▶ WORK INSTRUCTIONS: Check every line of the data below for the word "Configuration". Copy the ones that have it.
---------- THE INPUT
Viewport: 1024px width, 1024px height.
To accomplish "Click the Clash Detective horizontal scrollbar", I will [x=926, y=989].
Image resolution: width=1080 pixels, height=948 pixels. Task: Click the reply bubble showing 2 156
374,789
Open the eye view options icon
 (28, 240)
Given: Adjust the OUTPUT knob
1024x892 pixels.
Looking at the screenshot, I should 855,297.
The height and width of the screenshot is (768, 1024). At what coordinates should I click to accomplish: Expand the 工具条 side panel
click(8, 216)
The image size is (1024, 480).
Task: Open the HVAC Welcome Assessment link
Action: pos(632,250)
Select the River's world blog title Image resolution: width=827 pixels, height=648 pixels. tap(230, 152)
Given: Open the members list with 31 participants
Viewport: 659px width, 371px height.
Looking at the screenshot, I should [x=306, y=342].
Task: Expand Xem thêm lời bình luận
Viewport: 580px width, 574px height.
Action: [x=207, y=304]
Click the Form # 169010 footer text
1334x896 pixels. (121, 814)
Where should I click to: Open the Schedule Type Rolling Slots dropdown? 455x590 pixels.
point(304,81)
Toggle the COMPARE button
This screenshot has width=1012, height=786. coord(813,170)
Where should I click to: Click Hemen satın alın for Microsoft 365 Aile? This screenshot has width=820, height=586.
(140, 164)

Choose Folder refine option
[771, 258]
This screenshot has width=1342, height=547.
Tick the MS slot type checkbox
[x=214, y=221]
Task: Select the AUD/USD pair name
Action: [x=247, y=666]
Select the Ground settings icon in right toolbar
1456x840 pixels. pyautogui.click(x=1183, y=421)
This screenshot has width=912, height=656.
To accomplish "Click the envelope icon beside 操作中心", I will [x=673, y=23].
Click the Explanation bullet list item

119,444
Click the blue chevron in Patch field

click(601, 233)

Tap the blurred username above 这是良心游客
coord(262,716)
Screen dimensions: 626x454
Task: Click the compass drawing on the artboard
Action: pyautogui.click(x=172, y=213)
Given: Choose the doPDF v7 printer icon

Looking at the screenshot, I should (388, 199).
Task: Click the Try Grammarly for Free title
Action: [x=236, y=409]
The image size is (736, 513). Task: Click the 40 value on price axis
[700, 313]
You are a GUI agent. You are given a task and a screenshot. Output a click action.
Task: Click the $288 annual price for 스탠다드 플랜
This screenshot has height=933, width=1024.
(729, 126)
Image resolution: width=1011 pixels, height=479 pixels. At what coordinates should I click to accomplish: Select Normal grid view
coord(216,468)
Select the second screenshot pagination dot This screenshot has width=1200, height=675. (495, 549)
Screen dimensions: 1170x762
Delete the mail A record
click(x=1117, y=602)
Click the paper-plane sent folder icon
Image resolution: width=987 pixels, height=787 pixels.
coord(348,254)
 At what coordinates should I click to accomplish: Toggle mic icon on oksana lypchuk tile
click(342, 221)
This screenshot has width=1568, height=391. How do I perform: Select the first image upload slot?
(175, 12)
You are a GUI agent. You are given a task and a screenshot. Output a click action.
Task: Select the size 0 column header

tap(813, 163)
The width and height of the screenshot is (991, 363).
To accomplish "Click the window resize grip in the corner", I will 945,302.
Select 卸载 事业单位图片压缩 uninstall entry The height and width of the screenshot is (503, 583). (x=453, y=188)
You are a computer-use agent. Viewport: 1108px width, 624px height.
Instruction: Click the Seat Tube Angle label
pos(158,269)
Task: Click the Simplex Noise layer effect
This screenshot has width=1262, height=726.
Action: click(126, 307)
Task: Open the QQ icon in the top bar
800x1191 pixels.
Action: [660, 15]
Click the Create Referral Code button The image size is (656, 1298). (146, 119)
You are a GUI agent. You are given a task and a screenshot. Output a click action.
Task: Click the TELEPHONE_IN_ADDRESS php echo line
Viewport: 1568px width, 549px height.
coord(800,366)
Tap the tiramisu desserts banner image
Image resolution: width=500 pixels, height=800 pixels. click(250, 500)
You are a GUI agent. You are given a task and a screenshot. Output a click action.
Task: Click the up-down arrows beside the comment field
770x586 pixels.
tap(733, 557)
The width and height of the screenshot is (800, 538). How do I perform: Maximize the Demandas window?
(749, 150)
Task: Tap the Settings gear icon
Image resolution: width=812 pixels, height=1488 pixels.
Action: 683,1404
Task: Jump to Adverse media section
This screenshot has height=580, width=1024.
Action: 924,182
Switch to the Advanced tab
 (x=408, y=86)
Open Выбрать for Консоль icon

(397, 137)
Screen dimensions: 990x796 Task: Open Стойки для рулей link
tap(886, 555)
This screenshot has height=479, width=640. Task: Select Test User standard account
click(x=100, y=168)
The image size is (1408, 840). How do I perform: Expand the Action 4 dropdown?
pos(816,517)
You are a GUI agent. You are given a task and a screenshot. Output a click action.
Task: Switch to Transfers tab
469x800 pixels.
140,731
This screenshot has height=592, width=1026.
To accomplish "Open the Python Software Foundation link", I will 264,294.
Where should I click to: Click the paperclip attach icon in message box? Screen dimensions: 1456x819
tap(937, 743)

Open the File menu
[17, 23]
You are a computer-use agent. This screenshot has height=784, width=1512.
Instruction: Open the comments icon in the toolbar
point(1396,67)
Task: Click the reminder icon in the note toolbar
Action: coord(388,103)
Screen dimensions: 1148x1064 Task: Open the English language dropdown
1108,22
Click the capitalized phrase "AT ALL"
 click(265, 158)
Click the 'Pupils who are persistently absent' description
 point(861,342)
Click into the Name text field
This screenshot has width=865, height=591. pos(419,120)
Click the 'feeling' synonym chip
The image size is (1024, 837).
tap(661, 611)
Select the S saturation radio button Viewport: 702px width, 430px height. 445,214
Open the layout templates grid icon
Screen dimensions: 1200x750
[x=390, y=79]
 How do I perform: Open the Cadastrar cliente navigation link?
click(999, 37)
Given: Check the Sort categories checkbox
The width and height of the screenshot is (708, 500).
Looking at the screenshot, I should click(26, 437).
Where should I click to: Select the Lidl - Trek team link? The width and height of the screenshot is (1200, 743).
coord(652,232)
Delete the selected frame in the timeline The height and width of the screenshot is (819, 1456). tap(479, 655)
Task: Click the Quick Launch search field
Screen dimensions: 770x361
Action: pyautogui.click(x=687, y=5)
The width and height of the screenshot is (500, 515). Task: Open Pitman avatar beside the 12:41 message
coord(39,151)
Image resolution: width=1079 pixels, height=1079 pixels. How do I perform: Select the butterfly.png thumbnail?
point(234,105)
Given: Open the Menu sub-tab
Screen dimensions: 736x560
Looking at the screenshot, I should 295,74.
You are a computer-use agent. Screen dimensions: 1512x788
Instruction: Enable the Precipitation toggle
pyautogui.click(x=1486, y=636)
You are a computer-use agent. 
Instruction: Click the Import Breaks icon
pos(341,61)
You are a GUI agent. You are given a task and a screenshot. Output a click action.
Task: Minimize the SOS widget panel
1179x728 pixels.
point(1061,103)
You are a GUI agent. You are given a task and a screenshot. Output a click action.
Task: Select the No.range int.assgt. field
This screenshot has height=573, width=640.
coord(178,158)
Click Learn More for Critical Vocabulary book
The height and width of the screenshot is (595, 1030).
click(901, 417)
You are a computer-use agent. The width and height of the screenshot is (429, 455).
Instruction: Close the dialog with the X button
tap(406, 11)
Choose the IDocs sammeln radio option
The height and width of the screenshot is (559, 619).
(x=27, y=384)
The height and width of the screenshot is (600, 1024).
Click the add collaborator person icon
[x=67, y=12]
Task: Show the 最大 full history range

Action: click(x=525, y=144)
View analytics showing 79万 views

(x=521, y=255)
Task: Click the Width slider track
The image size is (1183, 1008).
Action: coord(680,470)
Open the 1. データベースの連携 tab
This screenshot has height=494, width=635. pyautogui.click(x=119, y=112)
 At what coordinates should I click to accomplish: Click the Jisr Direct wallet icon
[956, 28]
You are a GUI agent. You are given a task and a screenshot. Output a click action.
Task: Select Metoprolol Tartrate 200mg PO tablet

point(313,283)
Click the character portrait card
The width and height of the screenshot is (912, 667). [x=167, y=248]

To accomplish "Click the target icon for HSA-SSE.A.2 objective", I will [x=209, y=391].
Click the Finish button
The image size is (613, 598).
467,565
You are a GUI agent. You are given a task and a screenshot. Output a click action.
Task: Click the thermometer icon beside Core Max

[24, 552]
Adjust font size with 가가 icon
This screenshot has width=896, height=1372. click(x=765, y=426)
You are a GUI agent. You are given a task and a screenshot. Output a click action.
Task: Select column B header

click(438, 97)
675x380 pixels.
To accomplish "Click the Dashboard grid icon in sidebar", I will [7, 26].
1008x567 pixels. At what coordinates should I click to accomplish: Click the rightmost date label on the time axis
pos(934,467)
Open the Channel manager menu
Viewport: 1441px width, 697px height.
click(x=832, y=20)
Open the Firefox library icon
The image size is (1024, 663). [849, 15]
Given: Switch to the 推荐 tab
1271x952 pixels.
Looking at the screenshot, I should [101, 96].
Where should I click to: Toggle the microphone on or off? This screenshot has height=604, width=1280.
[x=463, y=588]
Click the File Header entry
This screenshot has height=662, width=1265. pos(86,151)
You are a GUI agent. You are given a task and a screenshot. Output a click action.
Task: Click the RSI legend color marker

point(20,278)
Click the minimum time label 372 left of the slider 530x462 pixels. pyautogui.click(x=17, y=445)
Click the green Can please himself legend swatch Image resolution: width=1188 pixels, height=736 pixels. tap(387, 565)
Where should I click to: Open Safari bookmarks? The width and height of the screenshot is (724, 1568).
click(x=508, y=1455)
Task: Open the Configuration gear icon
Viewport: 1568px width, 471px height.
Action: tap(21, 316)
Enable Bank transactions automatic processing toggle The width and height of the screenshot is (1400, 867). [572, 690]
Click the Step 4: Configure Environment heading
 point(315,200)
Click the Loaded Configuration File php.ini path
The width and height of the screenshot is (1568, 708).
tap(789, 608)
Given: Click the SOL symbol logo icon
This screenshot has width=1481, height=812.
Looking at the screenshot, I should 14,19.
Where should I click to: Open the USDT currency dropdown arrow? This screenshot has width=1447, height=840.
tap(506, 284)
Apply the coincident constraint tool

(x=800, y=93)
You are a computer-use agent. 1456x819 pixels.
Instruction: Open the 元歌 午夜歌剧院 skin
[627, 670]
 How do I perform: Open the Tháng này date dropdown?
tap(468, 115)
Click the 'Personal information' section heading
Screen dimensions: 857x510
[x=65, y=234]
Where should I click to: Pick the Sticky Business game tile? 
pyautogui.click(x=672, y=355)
--------------------
▶ EXPECTED ANSWER:
Task: Open the Configuration gear icon
Click the Loaded Configuration File php.ini path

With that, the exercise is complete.